13 October 2015, 10.30am: Free
at the Royal Society of Edinburgh, 22–26 George Street, Edinburgh EH2 2PQ
for interested parties and members of the public
Diana Walls

Diana H Wall, University Distinguished Professor and Director, School of Global Environmental Sustainability, Colorado State University, delivered the 38th T.B. Macaulay lecture which was held for the second time at the Royal Society of Edinburgh. You can view the video online here.

The annual Macaulay lecture is given to stimulate thinking and dialogue about contemporary environmental issues in order to honour the vision of Dr Thomas Bassett Macaulay. Dr Macaulay was one time President and Chairman of the Sun Life Assurance Company of Canada who provided an endowment to found the Macaulay Institute for Soil Research in Aberdeen in 1930; a predecessor of the James Hutton Institute, a world leader in research in the land, crop, water, environmental and socio-economic sciences.

The lecture is presented in partnership by the James Hutton Institute and the Macaulay Development Trust.

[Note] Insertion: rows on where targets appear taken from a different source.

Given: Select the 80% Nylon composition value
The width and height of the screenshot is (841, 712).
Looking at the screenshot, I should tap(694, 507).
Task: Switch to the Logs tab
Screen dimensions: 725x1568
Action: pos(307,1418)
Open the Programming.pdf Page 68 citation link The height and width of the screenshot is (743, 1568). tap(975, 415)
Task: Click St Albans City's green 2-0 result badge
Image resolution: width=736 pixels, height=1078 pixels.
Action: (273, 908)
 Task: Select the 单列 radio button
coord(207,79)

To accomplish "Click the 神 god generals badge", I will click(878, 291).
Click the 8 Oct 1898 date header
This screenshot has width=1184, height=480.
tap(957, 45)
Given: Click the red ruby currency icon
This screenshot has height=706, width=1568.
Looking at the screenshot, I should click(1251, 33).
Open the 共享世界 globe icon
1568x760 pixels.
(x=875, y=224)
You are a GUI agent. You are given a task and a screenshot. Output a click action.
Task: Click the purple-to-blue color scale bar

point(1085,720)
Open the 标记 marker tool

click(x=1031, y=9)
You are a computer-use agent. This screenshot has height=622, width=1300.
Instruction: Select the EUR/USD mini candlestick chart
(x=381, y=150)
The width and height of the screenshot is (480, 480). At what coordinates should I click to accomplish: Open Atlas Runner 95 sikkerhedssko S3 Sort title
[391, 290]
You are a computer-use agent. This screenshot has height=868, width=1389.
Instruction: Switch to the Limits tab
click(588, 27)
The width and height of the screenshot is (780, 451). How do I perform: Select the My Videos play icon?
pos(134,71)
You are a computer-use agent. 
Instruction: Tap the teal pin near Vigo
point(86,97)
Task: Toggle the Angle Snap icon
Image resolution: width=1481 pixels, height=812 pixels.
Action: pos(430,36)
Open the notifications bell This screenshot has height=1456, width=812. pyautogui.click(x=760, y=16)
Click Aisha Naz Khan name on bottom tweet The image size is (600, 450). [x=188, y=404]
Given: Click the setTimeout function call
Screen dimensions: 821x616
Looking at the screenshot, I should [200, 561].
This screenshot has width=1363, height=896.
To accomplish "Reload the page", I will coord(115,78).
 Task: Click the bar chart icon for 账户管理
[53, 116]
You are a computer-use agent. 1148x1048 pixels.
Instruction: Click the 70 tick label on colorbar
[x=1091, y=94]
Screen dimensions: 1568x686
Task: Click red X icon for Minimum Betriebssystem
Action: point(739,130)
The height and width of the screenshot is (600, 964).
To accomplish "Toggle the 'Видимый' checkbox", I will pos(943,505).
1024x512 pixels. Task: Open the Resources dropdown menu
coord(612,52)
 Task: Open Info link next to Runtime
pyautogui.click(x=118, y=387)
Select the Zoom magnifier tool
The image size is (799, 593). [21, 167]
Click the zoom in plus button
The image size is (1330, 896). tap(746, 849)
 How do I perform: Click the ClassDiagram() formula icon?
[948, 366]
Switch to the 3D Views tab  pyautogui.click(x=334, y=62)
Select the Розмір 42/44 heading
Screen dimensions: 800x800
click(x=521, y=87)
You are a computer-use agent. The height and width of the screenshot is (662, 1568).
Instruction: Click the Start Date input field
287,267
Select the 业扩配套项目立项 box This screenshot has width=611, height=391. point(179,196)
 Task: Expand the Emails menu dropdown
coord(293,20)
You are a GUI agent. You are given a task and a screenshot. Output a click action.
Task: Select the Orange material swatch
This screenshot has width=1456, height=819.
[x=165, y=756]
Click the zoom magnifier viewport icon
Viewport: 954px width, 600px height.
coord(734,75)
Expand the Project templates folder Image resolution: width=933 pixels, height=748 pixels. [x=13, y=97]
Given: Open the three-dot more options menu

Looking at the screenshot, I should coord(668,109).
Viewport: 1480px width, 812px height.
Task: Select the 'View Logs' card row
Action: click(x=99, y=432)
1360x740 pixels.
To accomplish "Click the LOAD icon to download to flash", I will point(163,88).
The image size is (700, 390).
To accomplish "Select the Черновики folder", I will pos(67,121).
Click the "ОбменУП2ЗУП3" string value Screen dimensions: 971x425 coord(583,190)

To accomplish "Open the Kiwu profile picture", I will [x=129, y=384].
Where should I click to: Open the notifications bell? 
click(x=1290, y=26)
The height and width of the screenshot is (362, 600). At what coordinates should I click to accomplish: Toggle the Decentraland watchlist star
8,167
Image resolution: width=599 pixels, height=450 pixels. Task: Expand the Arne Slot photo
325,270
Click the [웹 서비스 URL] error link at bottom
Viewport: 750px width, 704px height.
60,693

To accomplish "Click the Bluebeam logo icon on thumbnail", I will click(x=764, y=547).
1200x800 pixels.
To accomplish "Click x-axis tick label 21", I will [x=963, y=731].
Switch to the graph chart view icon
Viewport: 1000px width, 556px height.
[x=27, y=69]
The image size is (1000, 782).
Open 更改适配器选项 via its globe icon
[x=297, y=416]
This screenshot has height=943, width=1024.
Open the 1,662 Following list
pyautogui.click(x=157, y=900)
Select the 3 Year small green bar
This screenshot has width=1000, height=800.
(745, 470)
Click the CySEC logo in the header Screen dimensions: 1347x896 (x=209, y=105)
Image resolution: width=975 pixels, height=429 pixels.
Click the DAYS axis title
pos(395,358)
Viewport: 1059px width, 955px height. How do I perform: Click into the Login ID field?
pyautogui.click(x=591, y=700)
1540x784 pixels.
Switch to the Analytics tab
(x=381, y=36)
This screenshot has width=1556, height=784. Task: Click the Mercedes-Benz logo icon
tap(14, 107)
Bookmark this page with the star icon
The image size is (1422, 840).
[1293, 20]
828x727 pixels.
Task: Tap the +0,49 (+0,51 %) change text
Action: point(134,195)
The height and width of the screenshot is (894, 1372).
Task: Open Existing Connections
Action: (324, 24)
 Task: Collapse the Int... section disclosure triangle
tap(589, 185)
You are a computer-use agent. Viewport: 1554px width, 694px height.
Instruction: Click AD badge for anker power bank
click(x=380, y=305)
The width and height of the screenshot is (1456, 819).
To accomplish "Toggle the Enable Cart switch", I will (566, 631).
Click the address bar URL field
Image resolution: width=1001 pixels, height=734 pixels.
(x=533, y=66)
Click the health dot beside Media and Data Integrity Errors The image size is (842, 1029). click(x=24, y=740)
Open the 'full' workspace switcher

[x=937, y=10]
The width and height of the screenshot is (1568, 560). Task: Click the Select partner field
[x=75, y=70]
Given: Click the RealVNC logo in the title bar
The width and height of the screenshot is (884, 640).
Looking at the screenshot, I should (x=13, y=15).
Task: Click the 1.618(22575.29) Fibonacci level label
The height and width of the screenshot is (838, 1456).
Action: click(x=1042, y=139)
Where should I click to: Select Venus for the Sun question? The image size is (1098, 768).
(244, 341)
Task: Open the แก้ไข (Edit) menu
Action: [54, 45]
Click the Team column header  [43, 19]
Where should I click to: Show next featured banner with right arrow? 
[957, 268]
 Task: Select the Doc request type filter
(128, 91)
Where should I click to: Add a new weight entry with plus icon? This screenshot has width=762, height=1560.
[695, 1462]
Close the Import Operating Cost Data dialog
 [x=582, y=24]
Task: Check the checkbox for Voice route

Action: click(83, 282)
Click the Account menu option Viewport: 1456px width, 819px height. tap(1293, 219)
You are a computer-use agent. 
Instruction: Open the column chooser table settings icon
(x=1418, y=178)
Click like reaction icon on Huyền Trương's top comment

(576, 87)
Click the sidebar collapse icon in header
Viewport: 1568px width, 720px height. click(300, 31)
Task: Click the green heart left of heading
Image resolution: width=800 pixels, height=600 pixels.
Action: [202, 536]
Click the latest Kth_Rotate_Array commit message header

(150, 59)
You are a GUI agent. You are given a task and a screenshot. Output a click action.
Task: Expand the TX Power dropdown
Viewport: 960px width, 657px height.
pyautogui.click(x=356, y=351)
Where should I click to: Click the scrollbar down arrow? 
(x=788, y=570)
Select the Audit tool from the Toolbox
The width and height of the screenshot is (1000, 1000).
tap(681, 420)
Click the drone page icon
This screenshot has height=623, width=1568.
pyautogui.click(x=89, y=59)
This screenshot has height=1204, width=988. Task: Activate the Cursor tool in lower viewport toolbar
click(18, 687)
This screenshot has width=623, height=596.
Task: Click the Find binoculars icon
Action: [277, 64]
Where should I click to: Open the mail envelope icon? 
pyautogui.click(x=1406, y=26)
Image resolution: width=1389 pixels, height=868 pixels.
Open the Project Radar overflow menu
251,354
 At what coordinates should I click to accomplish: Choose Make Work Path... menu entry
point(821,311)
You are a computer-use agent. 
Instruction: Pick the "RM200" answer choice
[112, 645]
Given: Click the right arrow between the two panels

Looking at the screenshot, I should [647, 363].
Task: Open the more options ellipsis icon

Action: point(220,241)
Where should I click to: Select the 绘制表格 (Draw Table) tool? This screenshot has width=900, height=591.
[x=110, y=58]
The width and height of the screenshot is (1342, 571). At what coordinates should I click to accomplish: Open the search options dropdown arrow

Soils are home to a vast diversity of life that is essential for a variety of ecosystem functions – from the tiniest microbes to larger soil animals and plant roots.  The UN has designated 2015 as the International Year of Soils to acknowledge their importance and to raise awareness on the need to protect this valuable resource for future generations.  Although it is well established that soil organisms provide essential services including decomposition of organic matter, nutrient cycling, cleansing of water, and regulation of pests, the complex relationships in soil are often overlooked in management and policy decisions. The Global Soil Biodiversity Initiative (GSBI) was established in 2011 with the goal of advancing the knowledge of soil biodiversity science. The GSBI aims to increase the implementation of findings on the benefits of soil biodiversity and identify ways to restore, conserve and promote soils and soil biodiversity.  Scientists investigating life in the soil emphasize the critical role of soil biodiversity at all trophic levels to soil functioning and plant production, and thus, our reliance on living soils for a sustainable future.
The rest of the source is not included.